Getting Ansible set up correctly is key to ensuring smooth, consistent deployments across your bare metal Kubernetes cluster. This process includes preparing your control machine, defining which servers will make up your cluster, and setting up secure communication channels.

Prerequisites and Requirements

The control node – where Ansible runs – needs to be a UNIX-like system such as Linux, macOS, or Windows Subsystem for Linux (WSL). It also requires Python to execute playbooks.

The managed nodes (your physical servers) don’t need Ansible installed. Instead, they just need Python, an account with SSH access, and a POSIX shell. A common choice for the operating system is Ubuntu 20.04 "Focal", often used in bare metal Kubernetes setups. Typically, you’ll need at least one node for the control plane and two or more worker nodes, though the exact number depends on your specific workload.

Creating an Ansible Inventory File

Once the prerequisites are in place, the next step is to define your cluster’s nodes and their roles in an inventory file. This file tells Ansible which servers to manage and what each server’s role is within the cluster. Hosts are usually grouped by function, such as [master] for control plane nodes, [nodes] for worker nodes, and [etcd] for the key-value store.

In bare metal setups, it’s important to separate the management IPs used for SSH from the service IPs used for Kubernetes communication. Use the ansible_host variable for SSH connections and a separate variable (e.g., ip) for internal Kubernetes networking. For example, your management network might use 10.0.1.x for SSH, while your cluster network could use 192.168.1.x for pod communication.

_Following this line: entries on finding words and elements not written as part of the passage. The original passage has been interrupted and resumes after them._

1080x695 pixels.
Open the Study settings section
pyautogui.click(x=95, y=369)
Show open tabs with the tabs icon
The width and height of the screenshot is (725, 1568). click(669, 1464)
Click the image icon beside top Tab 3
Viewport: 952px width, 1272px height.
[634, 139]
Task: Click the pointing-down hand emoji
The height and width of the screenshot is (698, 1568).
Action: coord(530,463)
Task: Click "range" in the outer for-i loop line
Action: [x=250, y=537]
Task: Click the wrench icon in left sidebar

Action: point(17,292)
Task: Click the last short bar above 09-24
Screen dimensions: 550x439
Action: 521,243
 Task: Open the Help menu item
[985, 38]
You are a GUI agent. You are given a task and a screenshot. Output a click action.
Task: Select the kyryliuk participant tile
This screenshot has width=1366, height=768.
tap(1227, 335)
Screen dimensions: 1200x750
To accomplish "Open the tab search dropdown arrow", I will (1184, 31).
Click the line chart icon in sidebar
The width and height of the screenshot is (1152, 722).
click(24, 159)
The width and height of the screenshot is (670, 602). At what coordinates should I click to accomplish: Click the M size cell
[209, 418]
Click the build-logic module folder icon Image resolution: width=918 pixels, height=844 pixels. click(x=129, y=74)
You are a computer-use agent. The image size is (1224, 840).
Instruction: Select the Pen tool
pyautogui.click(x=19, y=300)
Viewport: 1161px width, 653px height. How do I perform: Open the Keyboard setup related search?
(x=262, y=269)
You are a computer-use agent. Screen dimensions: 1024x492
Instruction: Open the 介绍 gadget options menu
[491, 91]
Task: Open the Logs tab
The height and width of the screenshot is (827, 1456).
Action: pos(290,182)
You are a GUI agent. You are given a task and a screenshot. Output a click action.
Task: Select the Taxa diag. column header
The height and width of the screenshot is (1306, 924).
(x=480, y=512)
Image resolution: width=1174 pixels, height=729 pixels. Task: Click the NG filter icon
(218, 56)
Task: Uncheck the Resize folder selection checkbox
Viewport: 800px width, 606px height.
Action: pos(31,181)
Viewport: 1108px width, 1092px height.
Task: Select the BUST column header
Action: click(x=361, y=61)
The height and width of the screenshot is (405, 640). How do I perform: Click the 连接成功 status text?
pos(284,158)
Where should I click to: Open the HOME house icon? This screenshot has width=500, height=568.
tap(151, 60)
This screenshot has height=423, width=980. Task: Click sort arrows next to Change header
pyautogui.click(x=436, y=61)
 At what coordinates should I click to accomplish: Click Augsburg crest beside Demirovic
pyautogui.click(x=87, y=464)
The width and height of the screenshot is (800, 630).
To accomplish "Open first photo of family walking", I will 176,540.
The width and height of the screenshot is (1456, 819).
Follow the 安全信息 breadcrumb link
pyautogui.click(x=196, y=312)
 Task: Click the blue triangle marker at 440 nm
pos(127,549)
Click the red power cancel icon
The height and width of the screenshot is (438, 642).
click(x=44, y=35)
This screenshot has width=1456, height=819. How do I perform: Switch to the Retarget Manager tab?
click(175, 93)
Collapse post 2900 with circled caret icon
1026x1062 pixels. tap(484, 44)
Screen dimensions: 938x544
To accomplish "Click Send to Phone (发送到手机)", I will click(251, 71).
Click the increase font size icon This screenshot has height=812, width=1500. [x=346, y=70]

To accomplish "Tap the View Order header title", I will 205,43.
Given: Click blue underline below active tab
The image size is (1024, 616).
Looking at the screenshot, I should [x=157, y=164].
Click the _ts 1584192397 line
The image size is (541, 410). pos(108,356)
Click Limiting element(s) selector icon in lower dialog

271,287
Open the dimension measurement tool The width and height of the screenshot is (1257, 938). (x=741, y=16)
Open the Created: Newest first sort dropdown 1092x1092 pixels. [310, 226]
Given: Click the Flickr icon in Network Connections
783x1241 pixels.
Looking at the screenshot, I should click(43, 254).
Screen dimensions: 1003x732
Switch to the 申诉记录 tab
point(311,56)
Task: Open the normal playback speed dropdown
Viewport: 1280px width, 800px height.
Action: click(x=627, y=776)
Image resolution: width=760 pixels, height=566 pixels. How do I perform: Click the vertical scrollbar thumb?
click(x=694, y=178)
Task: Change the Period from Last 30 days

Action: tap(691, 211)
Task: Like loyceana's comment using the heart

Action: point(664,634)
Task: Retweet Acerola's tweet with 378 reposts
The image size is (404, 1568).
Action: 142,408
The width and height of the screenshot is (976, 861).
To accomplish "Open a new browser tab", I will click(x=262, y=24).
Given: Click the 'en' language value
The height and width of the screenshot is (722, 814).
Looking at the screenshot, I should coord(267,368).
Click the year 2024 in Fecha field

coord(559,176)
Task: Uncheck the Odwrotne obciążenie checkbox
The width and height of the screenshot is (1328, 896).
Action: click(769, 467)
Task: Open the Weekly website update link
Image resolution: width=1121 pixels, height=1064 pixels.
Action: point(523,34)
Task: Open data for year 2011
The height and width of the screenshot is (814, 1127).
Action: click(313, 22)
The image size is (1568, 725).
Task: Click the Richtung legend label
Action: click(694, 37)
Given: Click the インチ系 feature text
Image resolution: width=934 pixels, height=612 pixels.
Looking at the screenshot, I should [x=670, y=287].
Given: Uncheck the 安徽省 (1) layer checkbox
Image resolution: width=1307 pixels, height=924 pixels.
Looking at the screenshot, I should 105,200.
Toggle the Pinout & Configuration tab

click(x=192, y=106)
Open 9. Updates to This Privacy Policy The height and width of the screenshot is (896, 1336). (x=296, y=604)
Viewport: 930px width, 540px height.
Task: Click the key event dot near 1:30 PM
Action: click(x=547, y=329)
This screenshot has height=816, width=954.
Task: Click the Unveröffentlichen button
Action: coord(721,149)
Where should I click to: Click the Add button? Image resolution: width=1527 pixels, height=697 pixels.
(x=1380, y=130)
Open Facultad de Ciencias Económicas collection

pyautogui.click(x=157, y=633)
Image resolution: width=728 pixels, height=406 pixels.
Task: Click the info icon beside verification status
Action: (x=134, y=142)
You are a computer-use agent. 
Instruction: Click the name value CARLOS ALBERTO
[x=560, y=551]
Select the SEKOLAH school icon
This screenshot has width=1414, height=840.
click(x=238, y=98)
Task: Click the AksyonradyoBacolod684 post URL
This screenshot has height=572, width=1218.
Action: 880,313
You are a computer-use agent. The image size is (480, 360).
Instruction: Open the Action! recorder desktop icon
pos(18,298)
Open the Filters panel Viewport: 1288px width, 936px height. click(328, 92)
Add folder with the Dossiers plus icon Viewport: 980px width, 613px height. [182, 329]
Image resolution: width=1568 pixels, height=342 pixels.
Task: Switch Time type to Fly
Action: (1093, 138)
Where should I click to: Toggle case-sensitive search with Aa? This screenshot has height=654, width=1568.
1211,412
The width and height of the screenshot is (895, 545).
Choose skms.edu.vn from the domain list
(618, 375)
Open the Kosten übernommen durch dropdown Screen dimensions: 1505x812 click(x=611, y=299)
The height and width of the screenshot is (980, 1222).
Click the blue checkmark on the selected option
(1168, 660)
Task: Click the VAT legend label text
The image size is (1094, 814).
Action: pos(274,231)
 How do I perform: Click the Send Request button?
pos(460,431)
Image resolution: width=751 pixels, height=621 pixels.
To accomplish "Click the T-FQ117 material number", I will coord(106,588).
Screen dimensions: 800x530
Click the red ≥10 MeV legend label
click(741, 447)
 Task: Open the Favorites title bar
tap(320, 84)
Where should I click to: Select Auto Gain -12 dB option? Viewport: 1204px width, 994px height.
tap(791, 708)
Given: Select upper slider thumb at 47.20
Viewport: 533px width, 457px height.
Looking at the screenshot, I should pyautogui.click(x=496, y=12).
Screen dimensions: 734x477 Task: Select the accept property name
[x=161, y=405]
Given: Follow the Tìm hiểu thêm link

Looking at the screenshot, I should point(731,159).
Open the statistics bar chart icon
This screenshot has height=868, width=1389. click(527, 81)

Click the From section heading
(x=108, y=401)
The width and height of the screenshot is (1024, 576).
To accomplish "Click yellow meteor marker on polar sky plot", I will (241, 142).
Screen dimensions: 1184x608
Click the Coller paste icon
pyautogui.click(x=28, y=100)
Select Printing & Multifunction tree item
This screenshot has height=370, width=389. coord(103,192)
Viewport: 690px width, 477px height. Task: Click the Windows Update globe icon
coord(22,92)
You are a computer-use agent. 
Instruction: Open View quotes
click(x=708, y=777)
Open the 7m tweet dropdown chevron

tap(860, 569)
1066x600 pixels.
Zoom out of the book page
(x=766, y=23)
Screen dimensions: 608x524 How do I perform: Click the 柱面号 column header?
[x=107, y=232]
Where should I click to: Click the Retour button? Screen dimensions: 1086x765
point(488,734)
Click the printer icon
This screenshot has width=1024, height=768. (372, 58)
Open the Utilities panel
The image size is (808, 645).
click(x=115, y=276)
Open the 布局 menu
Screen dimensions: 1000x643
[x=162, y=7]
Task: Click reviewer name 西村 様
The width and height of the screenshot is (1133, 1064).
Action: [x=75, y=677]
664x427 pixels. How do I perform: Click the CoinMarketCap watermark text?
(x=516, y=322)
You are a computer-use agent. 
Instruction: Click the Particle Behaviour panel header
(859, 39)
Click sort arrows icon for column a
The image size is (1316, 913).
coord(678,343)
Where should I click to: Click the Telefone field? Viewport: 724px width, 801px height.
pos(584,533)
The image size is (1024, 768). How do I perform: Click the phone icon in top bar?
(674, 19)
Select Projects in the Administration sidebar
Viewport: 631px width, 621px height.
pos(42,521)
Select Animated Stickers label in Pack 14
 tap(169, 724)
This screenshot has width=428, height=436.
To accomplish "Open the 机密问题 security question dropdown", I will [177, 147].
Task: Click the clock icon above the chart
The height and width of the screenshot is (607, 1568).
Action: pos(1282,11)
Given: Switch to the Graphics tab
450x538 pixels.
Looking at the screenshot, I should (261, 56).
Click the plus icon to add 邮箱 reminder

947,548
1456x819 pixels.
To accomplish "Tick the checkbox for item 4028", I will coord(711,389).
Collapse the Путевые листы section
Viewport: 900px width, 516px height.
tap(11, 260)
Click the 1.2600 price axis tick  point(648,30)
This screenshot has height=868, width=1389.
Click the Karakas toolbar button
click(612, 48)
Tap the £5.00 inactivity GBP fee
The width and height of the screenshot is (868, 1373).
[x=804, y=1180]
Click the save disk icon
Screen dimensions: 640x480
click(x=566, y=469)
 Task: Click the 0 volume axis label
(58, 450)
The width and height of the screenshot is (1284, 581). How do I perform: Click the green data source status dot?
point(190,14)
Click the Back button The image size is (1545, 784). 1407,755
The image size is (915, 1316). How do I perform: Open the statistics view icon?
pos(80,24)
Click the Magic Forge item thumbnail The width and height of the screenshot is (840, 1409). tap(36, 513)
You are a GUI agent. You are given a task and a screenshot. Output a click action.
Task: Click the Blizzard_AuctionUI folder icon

To keep things clean, you can use [group_name:vars] sections in the inventory file to define shared settings for a group of nodes rather than repeating them for each one. For broader settings like pod_network_cidr and service_cidr, you can define them in a group_vars/all.yml file. This is also where you decide whether to use single-stack (IPv4 only) or dual-stack (IPv4/IPv6) networking. Before moving forward, validate your inventory file with the command ansible-inventory -i <file> --list to catch any mistakes early.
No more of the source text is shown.